The COVID-19 pandemic has presented a combination of anxiety, stigma, and fear of the unknown to different individuals worldwide. In Rwanda, one person who had to quickly figure out how to go through these challenges was Jean Pierre Muhirwa, one of the Rwandan community health workers.
As a community health worker, his work normally focused on sensitizing people about risk factors of non-communicable diseases among others in his village.
But after the COVID-19 outbreak, he was tasked to mobilize the public to observe measures to prevent the spread of the COVID-19 pandemic such as regular hand washing, wearing facemasks, and physical distancing.
Speaking to Anadolu Agency, Muhirwa, a resident of the Kicukiro district in the Rwandan capital Kigali, said he first got information from officials that he was to work with local leaders to mobilize people to prevent the spread of COVID-19 in mid-March.
It was after the Rwandan Ministry of Health had reported the first case of COVID-19 in the east African country.
The father of five thought this was not a huge task since he had done similar sensitization work before.
Fear factor with COVID-19 responsibilities
However, fear and anxiety gripped Muhirwa when at the height of the pandemic the Health Ministry adopted home-based care for people diagnosed with the virus.
By October, about 900 COVID-19 patients had been treated through home-based care in Rwanda.
Speaking to journalists in that month, Health Minister Daniel Ngamije described the home-based care approach as effective, and the government looked to it to cut costs of fighting the pandemic.
Through home-based care, expenditures such as accommodation and food costs at quarantine sites are avoided, which are costs incurred on average for a period of 21 days per patient.
To ensure effective home-based care, the Health Ministry laid out clear guidelines for community health workers and health personnel at different health centers who had been trained to regularly follow up those patients.
Rwanda has more than 60,000 community health workers across villages, and they have undertaken similar responsibilities over the years.
Each village has four health workers who have divided their responsibilities: some are in charge of pregnant mothers and child health, others conduct awareness on non-communicable diseases, while one was charged with COVID-19 responsibilities.
Muhirwa, 42, was tasked to monitor closely all COVID-19 patients in his area of operation and give daily reports to the Health Ministry.
This involved visiting the patients on a daily basis, checking for alarming signs.
“It was a terrifying experience following up COVID-19 patients unlike initially when we were informing people on the disease prevention measures,” he said.
“I had to follow up on patients daily to ensure the patient was in isolation and educate their other household members about isolation, telling them to avoid interaction with the patient, among other things,” he said.
His area of operation, the Gatenga area, was at the height of the pandemic, a hot spot in Kigali.
Muhirwa said he followed up at least five cases in his area.
“We had acquired basic training on COVID-19 symptoms and taking temperatures. But taking care of COVID-19 patients is not an easy task as we were at risk of contamination,” he said.
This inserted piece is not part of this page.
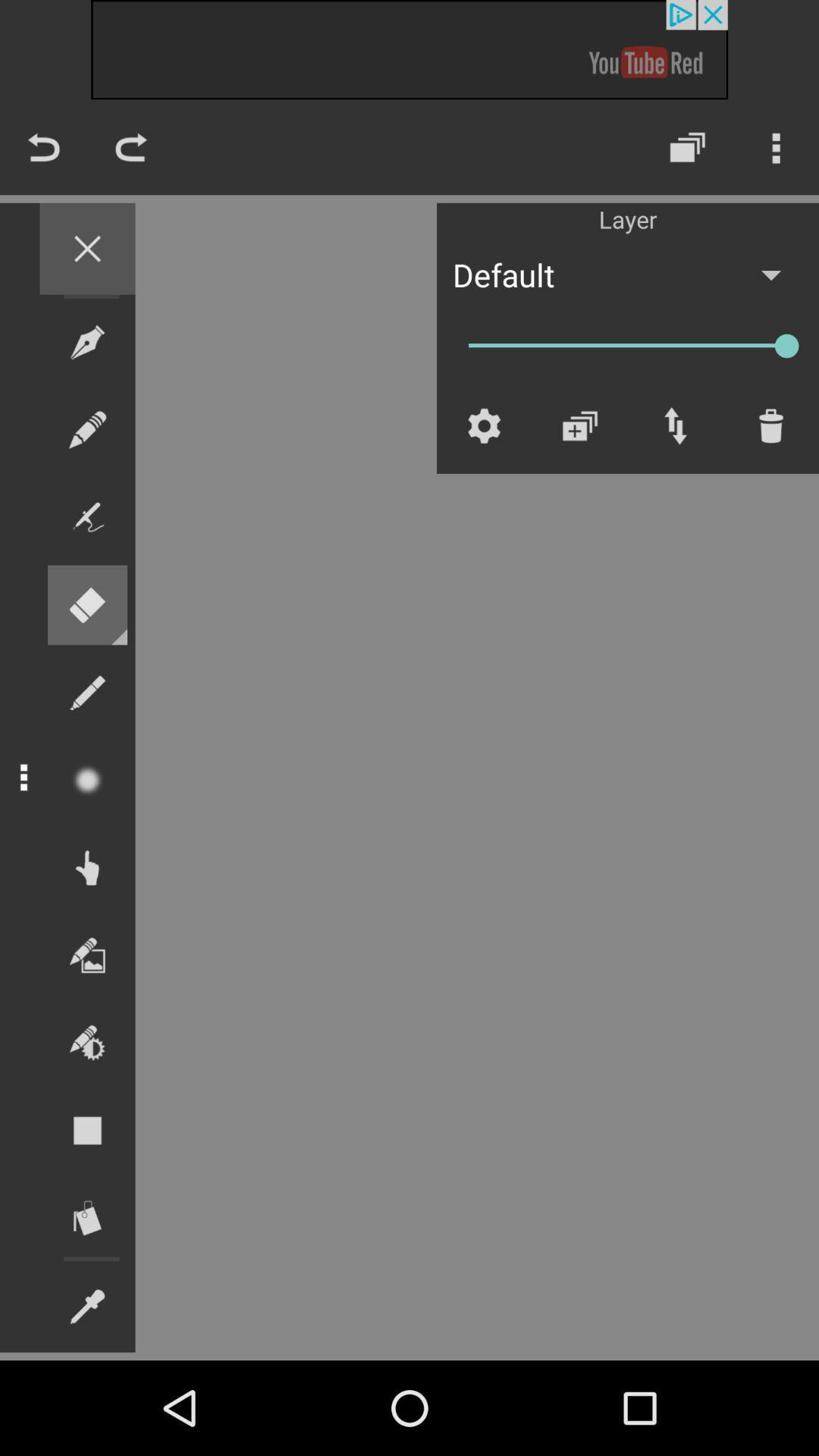  I want to click on the edit icon, so click(87, 692).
“Though we kept the social distance and observed other health guidelines, I could not be sure enough about my safety.”
The patients eligible for home-based care include those who are asymptomatic, must be below 65 years old — without other long-lasting health complications — and must have their own bedroom at home.
The patient must also be able to self-quarantine at home with the Health Ministry set to track his or her movements to avoid leaving home.
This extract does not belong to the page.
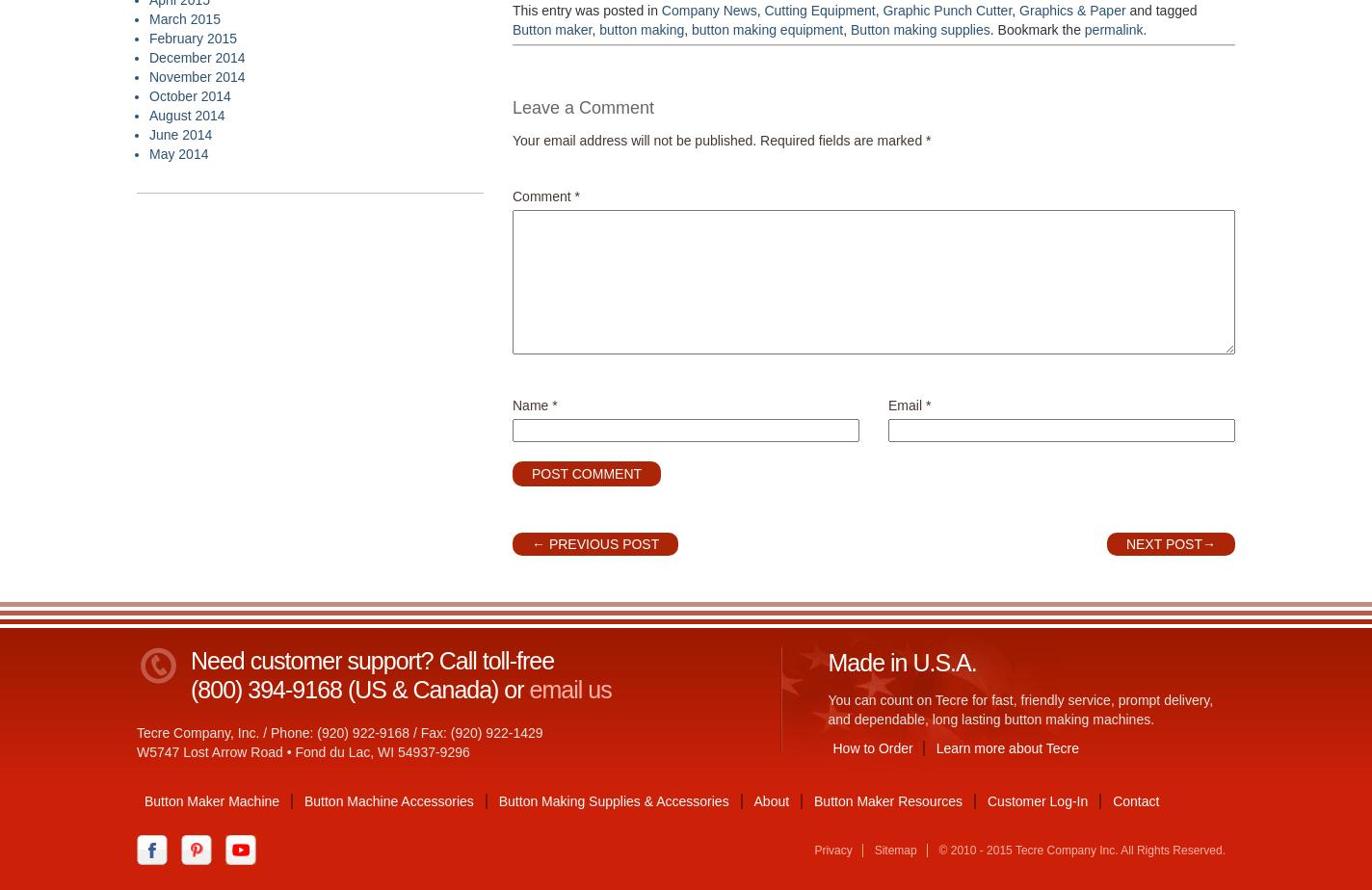  Describe the element at coordinates (894, 849) in the screenshot. I see `'Sitemap'` at that location.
“Our tasks include follow up of patients being treated from home and communicate with health center managers who can determine whether the patient’s situation could be getting worse so that they are referred to the coronavirus treatment center. But I personally received no such case and all the patients were cured from their homes,” said Muhirwa.
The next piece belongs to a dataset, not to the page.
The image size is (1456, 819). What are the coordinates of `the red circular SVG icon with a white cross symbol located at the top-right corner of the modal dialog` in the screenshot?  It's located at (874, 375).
Besides the fear, Muhirwa said he endured stigma from family members and neighbors.
“I faced stigma from the start when I started going out to sensitize people on health guidelines to prevent the spread of COVID-19. But the stigma worsened when I started following up patients under home-based care as everyone was scared of meeting me,” he said.
“Whenever I arrived home, my wife and children were asking me to first remove clothes and bathe before I could interact with them. Much as that looked normal, it was a kind of stigma. The neighbors were also afraid of coming close to me thinking I could be infected with the virus,” he said.
He, however, said as a community health worker who had volunteered in other activities he was still motivated by the fact that he knew the safeguards.
Recovery of all patients he followed up helped him overcome the stigma, he added.
“I have no problem now and the stigma has ended, my family has no problem with me, we interact normally,” he said.
To Dr. Menelas Nkeshimana, the head of COVID-19 case management and coordinator of the response activities in western Rwanda, the role of community health workers in COVID-19 fight is commendable.
“Their work is highly commendable. COVID-19 responsibility was an addition to their responsibilities, they do it with dedication and results have been commendable,” Nkeshimana told Anadolu Agency.
“One who was given COVID-19 responsibilities underwent training to build their capacity and confidence. If they found a patient with mild and severe symptoms they referred them.”
Rwanda late Tuesday reported 85 new confirmed cases of coronavirus bringing the total accumulated figure to 6,832 with 6,036 recoveries and 57 related deaths.